[SUPPLIED ENTRIES — start]
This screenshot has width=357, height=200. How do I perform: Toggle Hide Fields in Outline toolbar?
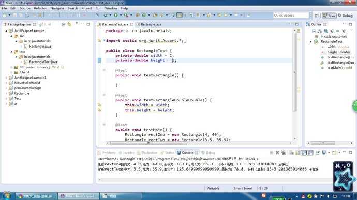325,31
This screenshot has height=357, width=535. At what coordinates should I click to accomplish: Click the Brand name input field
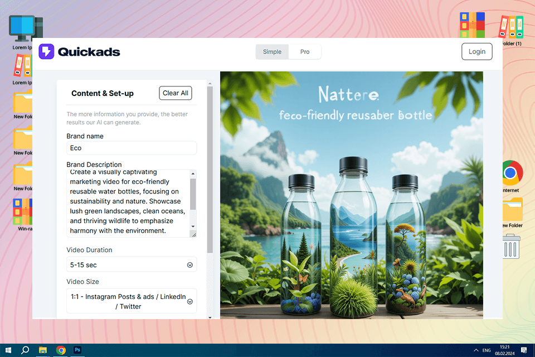(132, 148)
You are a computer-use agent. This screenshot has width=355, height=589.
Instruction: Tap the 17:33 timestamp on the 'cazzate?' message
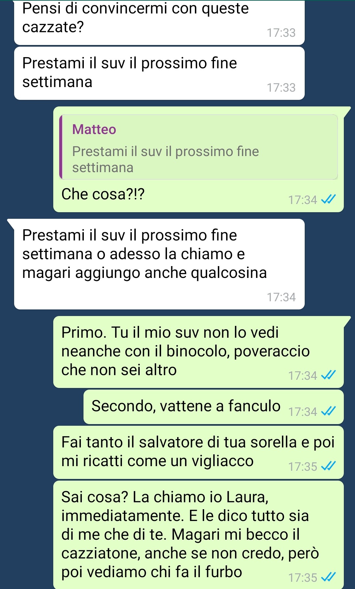click(281, 33)
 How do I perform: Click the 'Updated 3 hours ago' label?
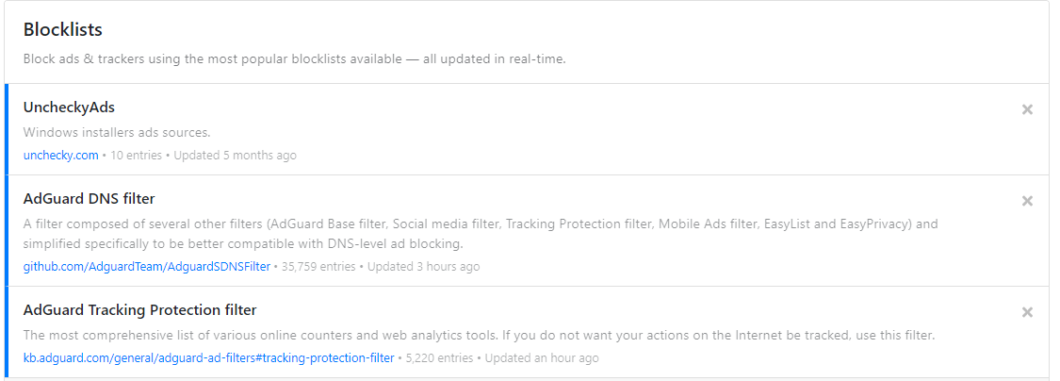(x=423, y=267)
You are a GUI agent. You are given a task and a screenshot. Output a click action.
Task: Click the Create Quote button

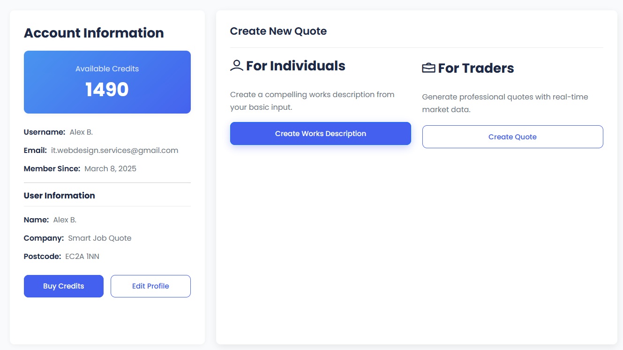click(x=512, y=137)
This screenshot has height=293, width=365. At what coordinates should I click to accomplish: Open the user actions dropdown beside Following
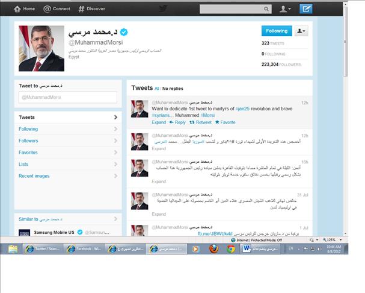pyautogui.click(x=301, y=31)
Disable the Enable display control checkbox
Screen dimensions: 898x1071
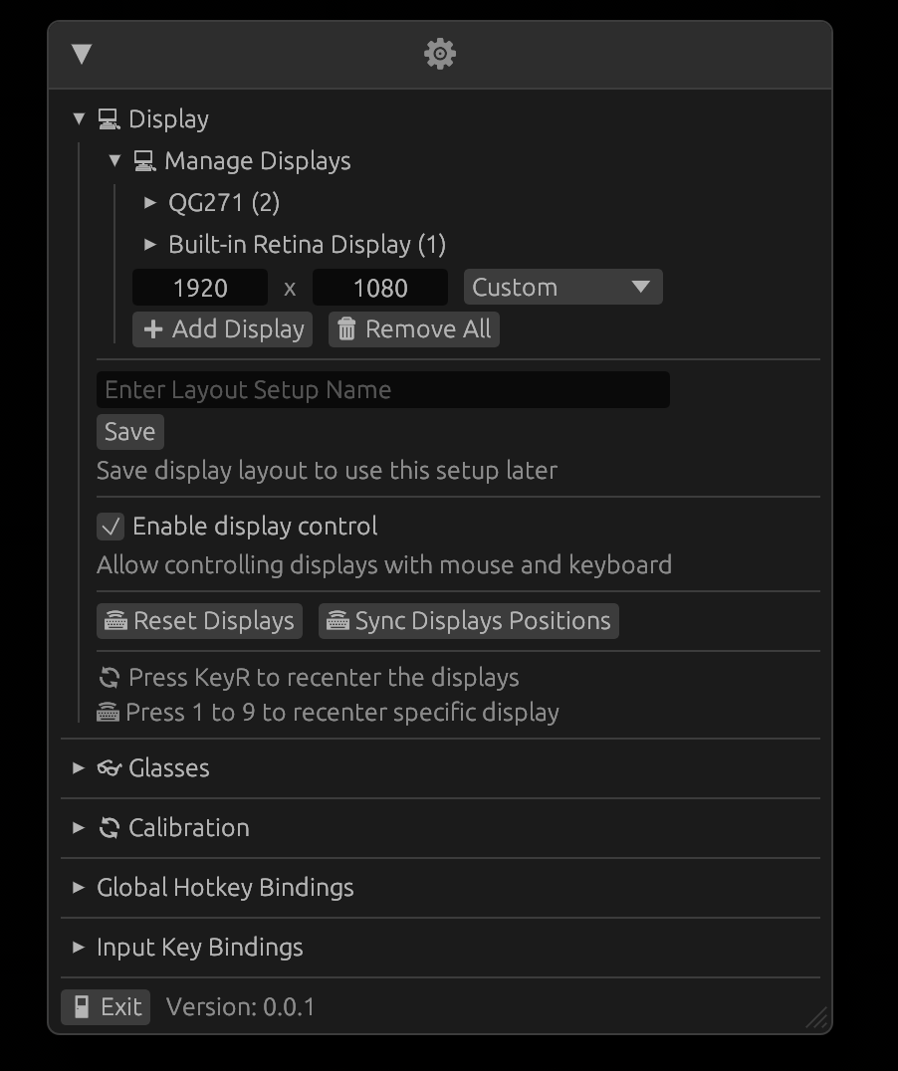(x=111, y=527)
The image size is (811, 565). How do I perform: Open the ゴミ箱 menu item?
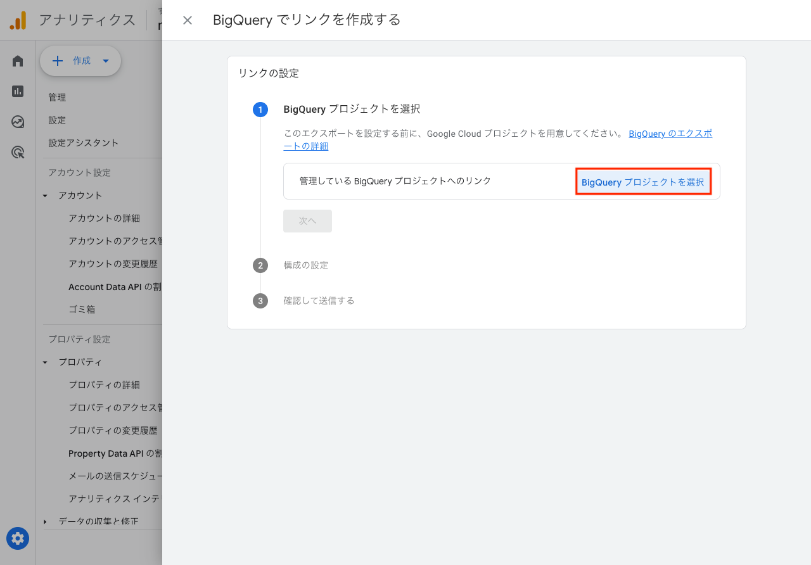click(82, 310)
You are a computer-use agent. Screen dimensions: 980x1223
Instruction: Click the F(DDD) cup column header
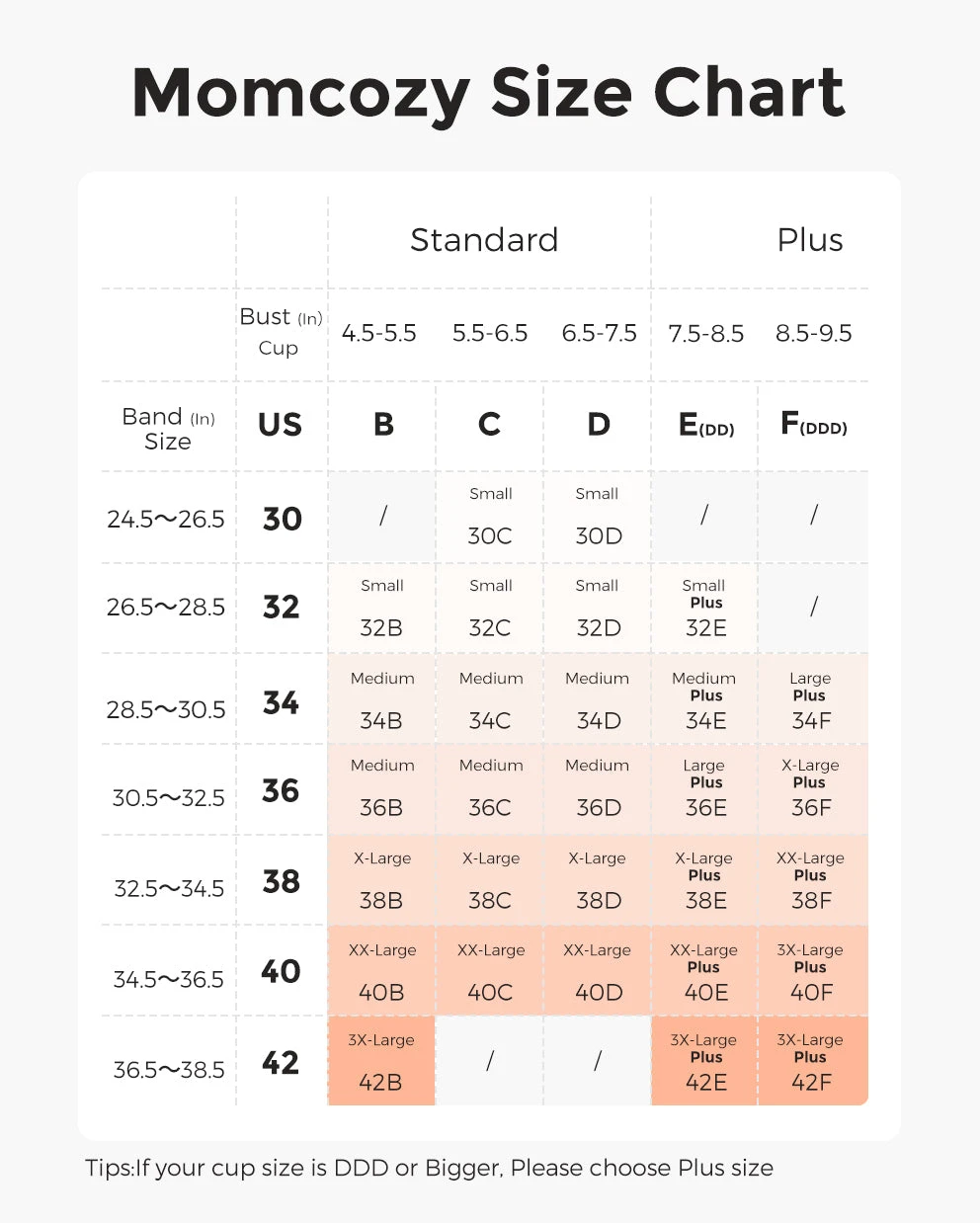(x=813, y=425)
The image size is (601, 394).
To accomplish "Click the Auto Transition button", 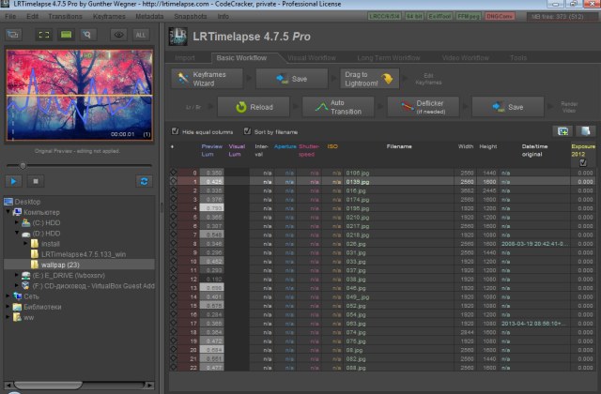I will coord(336,107).
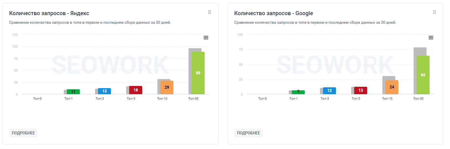
Task: Click the Количество запросов - Google title
Action: tap(274, 13)
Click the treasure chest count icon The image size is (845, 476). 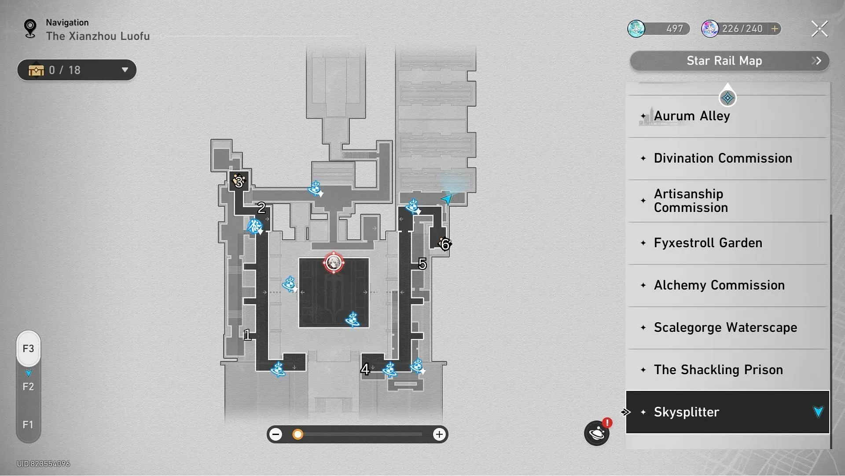37,70
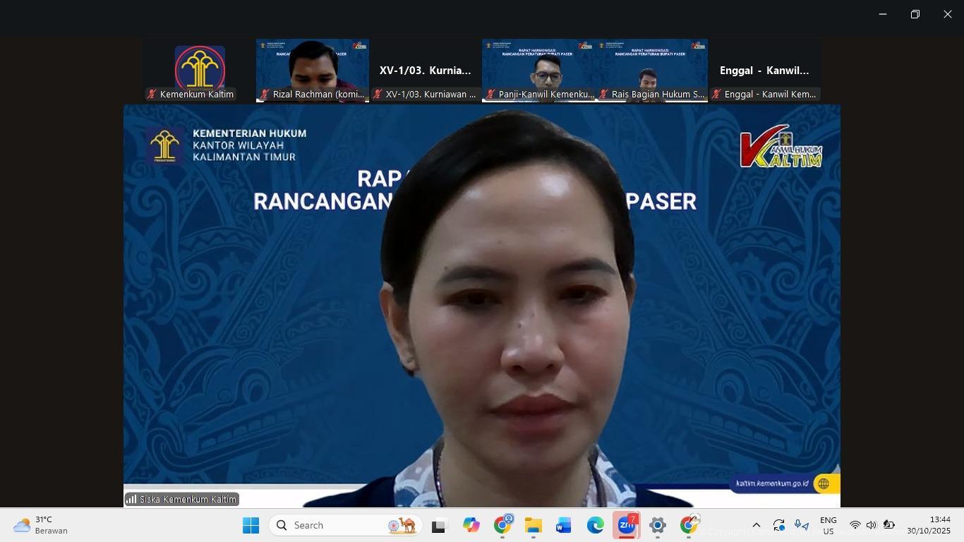
Task: Open Zoom from the taskbar
Action: click(626, 525)
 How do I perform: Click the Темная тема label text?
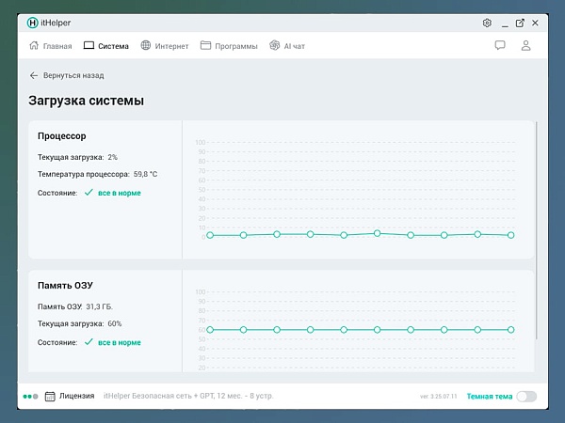[x=490, y=397]
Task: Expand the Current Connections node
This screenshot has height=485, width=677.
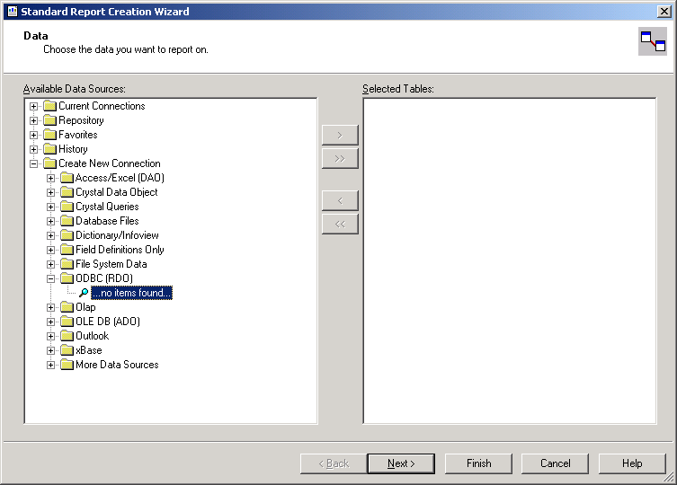Action: tap(34, 106)
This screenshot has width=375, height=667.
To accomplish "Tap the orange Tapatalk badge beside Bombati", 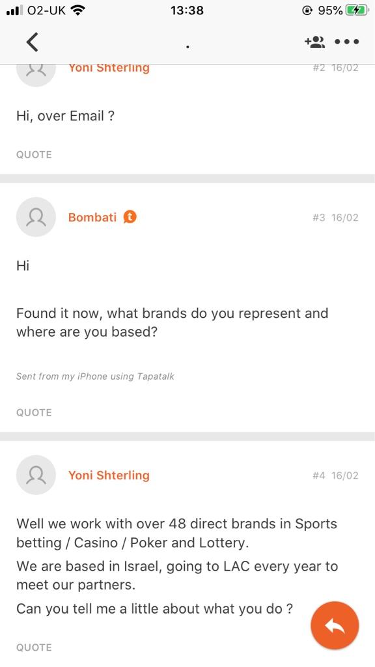I will point(130,217).
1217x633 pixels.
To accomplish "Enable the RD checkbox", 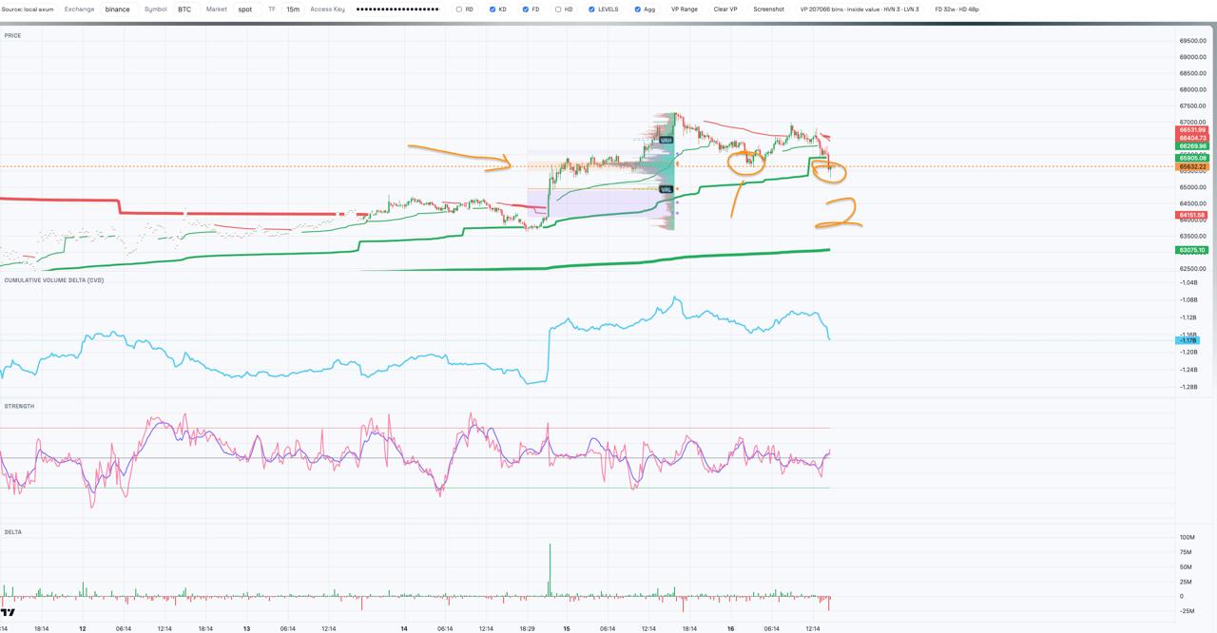I will click(459, 10).
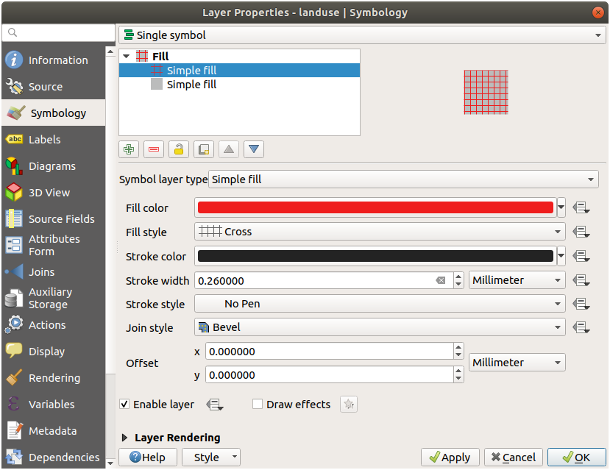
[SUPPLIED ENTRIES — finish]
* _WORK ORDER_:
Excluding any pictures, print exactly the lines of the listing above from the line with "The image size is (811, 565)." to the line with "The image size is (601, 394).", both ends included.

* _RESULT_:
The image size is (811, 565). How do I perform: Open the ゴミ箱 menu item?
click(82, 310)
You are a computer-use agent. Screen dimensions: 980x1223
Instruction: Click the F(DDD) cup column header
(x=813, y=425)
The image size is (601, 394).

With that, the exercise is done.